■ **Texto fuente**:
Cundió el alivio en casa cuando supimos que la Policía había detenido al hombre que ha llenado los barrios del Molinillo y Capuchinos de pintadas negacionistas del Covid, con un ánimo expansivo que llegó a la Trinidad y otros barrios. En La Victoria sentíamos la amenaza cada vez cerca, hasta el punto de que en mi propia calle amanecieron unas pintadas. Afortunadamente, los responsables de la detención del presunto lograron dar con el mismo después, eso sí, de unos destrozos de órdago que llenan de desaliento al más pintado (con perdón). Es casi inevitable preguntarse qué pasará por la cabeza de alguien que decide emprender tal batalla, y la conclusión más fácil y evidente es que lo mejor es no hacerse esa pregunta. A la primera impresión de alivio, teñida incluso de cierta alegría, siguió una sombría sensación agridulce no exenta de culpabilidad. Es legítimo celebrar el final de algo que no nos gusta, supongo; pero será siempre mejor conducir el deseo a la inexistencia directa de ese mal, no a su represión. No deja de ser una pena que algo así haya sucedido, y esa pena abarca tanto el daño causado como a la persona causante del daño. Habría sido preferible que nunca hubiéramos tenido estas pintadas y que, en su lugar, se hubiera dado la más aburrida, cotidiana y abúlica monotonía. Ante el elevado número de víctimas, tanto las instituciones como la sociedad española (al menos en gran parte) declararon la guerra al negacionismo, alimentado a través de los cauces que todos conocemos. Pero la victoria, que todavía no está consumada, aunque sí ha estado cantada desde la misma entrada en juego de la vacuna, ha llegado a celebrar como méritos propios el fallecimiento a causa del coronavirus de varias personas negacionistas, algunas de cierta relevancia mediática. Es verdad que a la hora de destrozar la ciudad con pintadas da igual el motivo, pero también que, al menos en este caso, la persona que se ha encargado del destrozo tenía intenciones bien claras respecto al negacionismo que ahora se da por desacreditado. Y seguramente esto multiplica el alivio.

■ **Datos sin procesar**:
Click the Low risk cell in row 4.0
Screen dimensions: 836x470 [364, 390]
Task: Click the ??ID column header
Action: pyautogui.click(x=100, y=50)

■ **Acciones requeridas**:
1 > Responde a partir del texto sobre las pintadas negacionistas:
(a) ¿Quién detuvo al hombre de las pintadas?
(b) ¿En qué barrio se sentía la amenaza cada vez más cerca?
(c) ¿Desde qué momento ha estado cantada la victoria contra el negacionismo?
2 > Enumera todos los barrios que se nombran en el texto sobre las pintadas negacionistas.
3 > Prosigue el texto sobre las pintadas negacionistas a partir de su última frase.
Los datos no son necesarios para resolver nada de lo que aquí se pide.

■ **Resultados por tarea**:
1 >
(a) La Policía.
(b) En La Victoria.
(c) Desde la misma entrada en juego de la vacuna.

2 > El Molinillo, Capuchinos, la Trinidad y La Victoria.

3 >
De acuerdo, los negacionistas ponen en peligro a los demás con su negativa a ponerse mascarillas y a vacunarse. Yo también considero que las vacunas, como el uso de las mascarillas cuando así se ha considerado conveniente, deberían ser obligatorias. Es mi opinión y tiene, exactamente, ese valor. Y no hay razones demostradas para considerar que mi opinión, al contrario que la de los negacionistas, ponga en peligro la vida de nadie. Pero no sé hasta qué punto la consideración de los negacionistas como apestados, merecedores del señalamiento y de la solución final a juzgar por ciertos comentarios, habla bien de nosotros como sociedad. La inmensa mayoría de la gente ha hecho lo que había que hacer, muy a pesar de los disturbios del ocio nocturno, y esto sí entraña un motivo de celebración tanto o más que el ritmo de la campaña de vacunación. Pero contra el disidente siempre será preferible la pedagogía antes que la aniquilación. Y la pena, después, antes que la venganza.